When asked by American actress Jean Harlow how she pronounces her first name, Margot Asquith shot back, “The ‘t’ is silent, as in Harlow.” Naturally, you’d have to have a facility with the English language to know what a “harlot” is. You’d certainly need an education, as opposed to a degree, to recognize the next character referenced.

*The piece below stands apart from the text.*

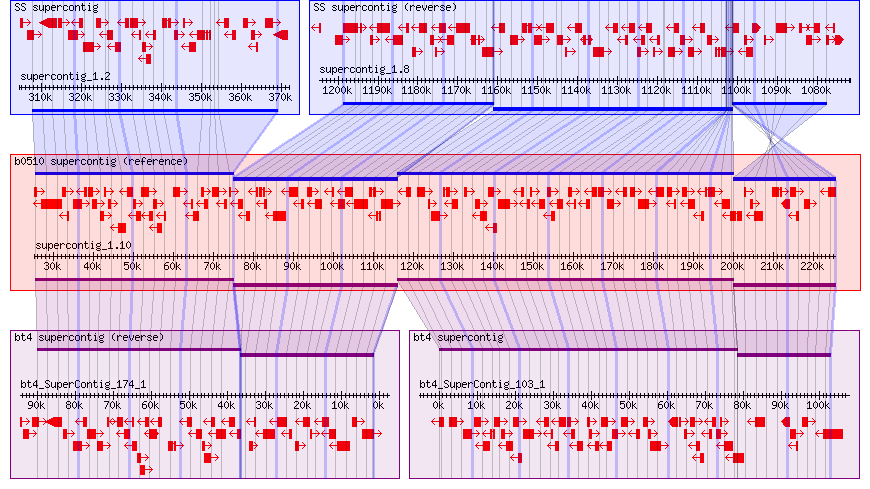Select rightmost gene block in bt4_SuperContig_174_1 panel
870x489 pixels.
click(x=371, y=434)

TV’s empaneled witches and their housebroken, domesticated boys are guided more by the spirit of Madame Defarge than by Lady Justice. If parents saw to it that children got an education, not merely a degree, the brats would know who Madam Defarge was. But our uneducated ignoramuses no longer seek out the greatest literature ever. This is because most of the best books were penned by the pale, patriarchal penile people. Given this self-inflicted ignorance, few younger readers will know this most loathsome of literary icons, from “A Tale of Two Cities” by Charles Dickens…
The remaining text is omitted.